Aspire to live a quiet life, to mind your own affairs and to work with your hands.”
1 Thessalonians 4:11

Something about the verse in Thessalonians has pulled me in over the years and made me curious. This idea of a quiet life. What could that mean? It isn’t an idea our society promotes. We are addicted to social media and sharing every moment of our lives. We’ve got to be funny, relatable, and in the eye of the public at all times. We are not a society that thrives on quiet, stillness and minding our own affairs. The opposite is held in high regard. I’ve tried to keep up with these standards. I’ve noticed I don’t thrive on fast-paced, I don’t thrive around loud, and I could do better when things feel complicated.
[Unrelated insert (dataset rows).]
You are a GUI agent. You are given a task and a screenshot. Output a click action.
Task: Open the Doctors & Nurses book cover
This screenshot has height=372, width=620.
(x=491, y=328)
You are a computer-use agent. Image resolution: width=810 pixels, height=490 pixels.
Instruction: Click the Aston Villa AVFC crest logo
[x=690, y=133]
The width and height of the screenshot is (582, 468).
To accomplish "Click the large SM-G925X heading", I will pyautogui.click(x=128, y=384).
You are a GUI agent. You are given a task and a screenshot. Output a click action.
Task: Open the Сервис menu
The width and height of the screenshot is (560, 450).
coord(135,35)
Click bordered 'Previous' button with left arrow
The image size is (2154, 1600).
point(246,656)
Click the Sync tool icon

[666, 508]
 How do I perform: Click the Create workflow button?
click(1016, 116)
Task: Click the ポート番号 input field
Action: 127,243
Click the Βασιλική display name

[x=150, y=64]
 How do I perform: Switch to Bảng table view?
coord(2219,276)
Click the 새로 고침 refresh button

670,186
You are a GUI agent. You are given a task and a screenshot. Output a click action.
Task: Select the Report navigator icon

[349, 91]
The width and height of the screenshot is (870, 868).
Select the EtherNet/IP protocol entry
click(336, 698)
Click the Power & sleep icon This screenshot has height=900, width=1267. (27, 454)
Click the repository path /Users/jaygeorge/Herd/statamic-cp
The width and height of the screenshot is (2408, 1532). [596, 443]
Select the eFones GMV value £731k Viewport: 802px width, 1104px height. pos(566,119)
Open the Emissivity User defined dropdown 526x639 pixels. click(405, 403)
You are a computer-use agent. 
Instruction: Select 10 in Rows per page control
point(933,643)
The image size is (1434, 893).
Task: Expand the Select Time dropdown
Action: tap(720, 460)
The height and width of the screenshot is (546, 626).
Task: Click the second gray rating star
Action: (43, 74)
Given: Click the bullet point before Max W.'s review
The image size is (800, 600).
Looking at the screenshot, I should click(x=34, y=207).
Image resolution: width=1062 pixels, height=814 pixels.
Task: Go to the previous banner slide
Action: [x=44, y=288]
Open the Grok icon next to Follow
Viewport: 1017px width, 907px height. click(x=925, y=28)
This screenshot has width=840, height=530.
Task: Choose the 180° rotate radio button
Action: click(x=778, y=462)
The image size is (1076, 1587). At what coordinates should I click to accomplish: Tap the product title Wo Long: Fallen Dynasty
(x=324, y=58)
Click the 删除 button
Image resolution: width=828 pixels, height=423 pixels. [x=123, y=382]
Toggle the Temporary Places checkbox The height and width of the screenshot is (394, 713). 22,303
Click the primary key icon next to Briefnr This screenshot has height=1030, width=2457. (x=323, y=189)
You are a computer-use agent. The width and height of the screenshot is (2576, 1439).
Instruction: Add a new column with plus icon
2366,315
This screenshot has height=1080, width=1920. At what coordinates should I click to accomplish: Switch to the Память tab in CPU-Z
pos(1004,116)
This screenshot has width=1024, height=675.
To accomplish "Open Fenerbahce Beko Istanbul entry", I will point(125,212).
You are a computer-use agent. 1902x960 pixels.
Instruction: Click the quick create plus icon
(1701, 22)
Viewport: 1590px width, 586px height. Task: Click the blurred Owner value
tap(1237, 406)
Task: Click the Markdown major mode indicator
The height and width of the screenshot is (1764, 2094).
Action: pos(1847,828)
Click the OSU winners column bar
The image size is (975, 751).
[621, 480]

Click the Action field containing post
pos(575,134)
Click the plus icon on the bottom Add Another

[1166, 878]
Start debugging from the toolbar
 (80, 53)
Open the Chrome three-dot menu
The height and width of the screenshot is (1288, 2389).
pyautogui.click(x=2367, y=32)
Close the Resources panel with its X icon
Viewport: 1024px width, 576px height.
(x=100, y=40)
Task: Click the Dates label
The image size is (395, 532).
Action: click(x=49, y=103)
The idea of simple came to me in October of 2022. My Word of the Year typically comes to me around that time. Different ideas and thoughts will swirl with me for a couple of months. Typically by my birthday in December, I’ve settled on what the new year will focus on. This past year I knew the concept of simple was it. Each year eventually revealed itself as to why I began to lean into whatever my word and theme had been. I didn’t make it out of 2022 before realizing why simple came to me, why it would be necessary, and why it would be the best decision I made before the year began.
Continue had been my word for 2022. It proved essential, reminding me not to give up, to continue in what I knew, and to continue doing the next right thing. It gave me the bravery to commit to simple this year, to simplify my life, and to commit to the importance of what brings joy to myself and my family. My partner and I spent the last day of 2022 and the first day of 2023 making plans for our coming year, committing to each other, our kids, our dreams, what we are called to do in our lives, our passions, and our budget. There was nothing easy about sitting down for two days and making such huge commitments. And in the intricacies of planning our life, I settled into this concept of simple. With simple came open and with open came gentle. How could we frame our life to settle into the simple pleasures, to stay open to where God would lead, and to stay gentle with each other and ourselves?
What a beautiful concept.
Something about these words, this coming year, these commitments, feels powerful. It feels like stepping into a new way of life. And in a way, it feels like coming home. It feels like returning to the place I’ve been trying to get to for years. I’ve been searching for the real me I lost. This year feels as if I’ve finally found her. And in finding her, I could commit to her more profoundly and powerfully. I know exactly what I want, and I’m not afraid of it anymore.
I don’t believe God called me to hustle. I don’t think God called me to overschedule my life with things society deems important. I’m trying to hold those things up, hold them out, hands open, and let things that don’t belong fly away. I want to frame things that come to us with the question, Is this a simple choice for our family? Is this the gentle way for us to go? Is this part of us being open?
As I pondered my verse, I saw a pot full of flowers. I began to sketch, trying something different, letting my imagination take me on a journey. There is something about arranging a vase of flowers, working with your hands, that feels quiet, gentle, and beautiful. Flowers are resilient, weathering storms, cold snaps, and heat waves, blooming where they find themselves. I’m fascinated by plants. There are so many different varieties. They are all unique. They all have different strengths and weaknesses. They remind me of people and how there are different cultures, gifts, dreams, strengths, and weaknesses that make up our world and make it beautiful.
By leaning into simple, quiet, gentle, openness, I can tap more into my strengths and my gifts and let them flourish. I hope to see my weaknesses and see them not as faults but as opportunities to ask others to help me. I hope for another full year of learning and growing.